On commence avec un abécédaire : Petits joueurs de A à Z. On a A comme Arbitre, soit aux chiottes, soit dans un plumard avec nanas et champagne parce qu’il est acheté. C comme Corrida démontre que cette barbarie est porno : une corne dans le derrière, ou la « queue » et les oreilles du torero découpés. F comme foot, c’est l’opium du peuple pour les politicards, et l’activité qui fait marcher l’hémisphère droit du cerveau, celui qui ne marche jamais à l’école, pour le professeur Henri Laborit. J comme JO fait place à un Cabu visionnaire avec des dessins qui sont encore au goût du jour pour Paris 2024. « Salauds de grévistes qui vont nous priver des J.O. » L’enchaînement est parfait avec P comme Pain et jeux : Cannes, les riches regardent les pauvres, Mondial, les pauvres regardent les riches.
Dans la deuxième partie du livre, « Dispensé de gym », Bernard Fournier, ami du dessinateur, raconte l’étonnante carrière sportive de Cabu. On ne peut pas dire que son prof de sport au lycée de Châlons-sur-Marne dans les années 50 lui ait laissé un bon souvenir, pas plus que les matchs de foot entre copains à la récré. Plus tard, il participera à des canulars lors d’une course à pieds et d’un rallye automobile. Lorsqu’on lui demandera dans les années 80 de dessiner pour un hebdomadaire sportif, il sera le premier surpris et finira par accepter.
Nouvel abécédaire pour continuer, avec celui des têtes de vainqueurs. A comme Armstrong : le multiple vainqueur avant destitution du Tour de France lit avec circonspection « Le tour de France de deux enfants » – « Pas possible… Ils étaient dopés ! » D comme Drut : Chirac sur le dos, le ministre-sportif est amnistié pour services rendus à la nation. D encore comme Duduche : contre toute attente, le lycéen recevra le baiser de la fille du proviseur à l’arrivée du cross auquel il ne souhaitait pas participer. V comme Virenque : le cycliste perclus de seringues grimpe en danseuse avec une force de taureau, sous les vivas de la foule même quand il n’est pas là – « Virenque, même absent, t’es le meilleur ! » « Chirac, c’est pareil ! ».

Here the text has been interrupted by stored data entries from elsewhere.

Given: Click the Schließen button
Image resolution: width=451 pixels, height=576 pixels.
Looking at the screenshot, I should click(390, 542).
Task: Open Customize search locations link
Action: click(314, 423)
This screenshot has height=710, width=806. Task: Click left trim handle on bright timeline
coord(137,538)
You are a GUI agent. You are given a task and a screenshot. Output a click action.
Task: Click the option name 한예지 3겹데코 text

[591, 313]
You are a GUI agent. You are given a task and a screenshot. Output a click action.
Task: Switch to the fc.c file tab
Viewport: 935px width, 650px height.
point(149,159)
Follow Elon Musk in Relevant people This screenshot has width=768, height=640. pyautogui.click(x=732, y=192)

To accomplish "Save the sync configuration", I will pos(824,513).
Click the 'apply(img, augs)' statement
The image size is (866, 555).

On termine par un quiz permettant de savoir si on a bien tout retenu, avec une petite récompense motivante. Si vous avez tout bon, le Grand Duduche vous signe une dispense de gym. Si vous avez tout faux, aussi.
Si vous vous attendiez à un livre sur l’éloge du sport, ce n’est pas celui-ci qu’il fallait ouvrir. Il va pourtant vous en faire faire du sport, le sport des zygomatiques, tout autant au détriment des sportifs que de ceux qui les regardent. C’est avec des bouquins comme ça que l’on se rend compte à quel point Cabu nous manque.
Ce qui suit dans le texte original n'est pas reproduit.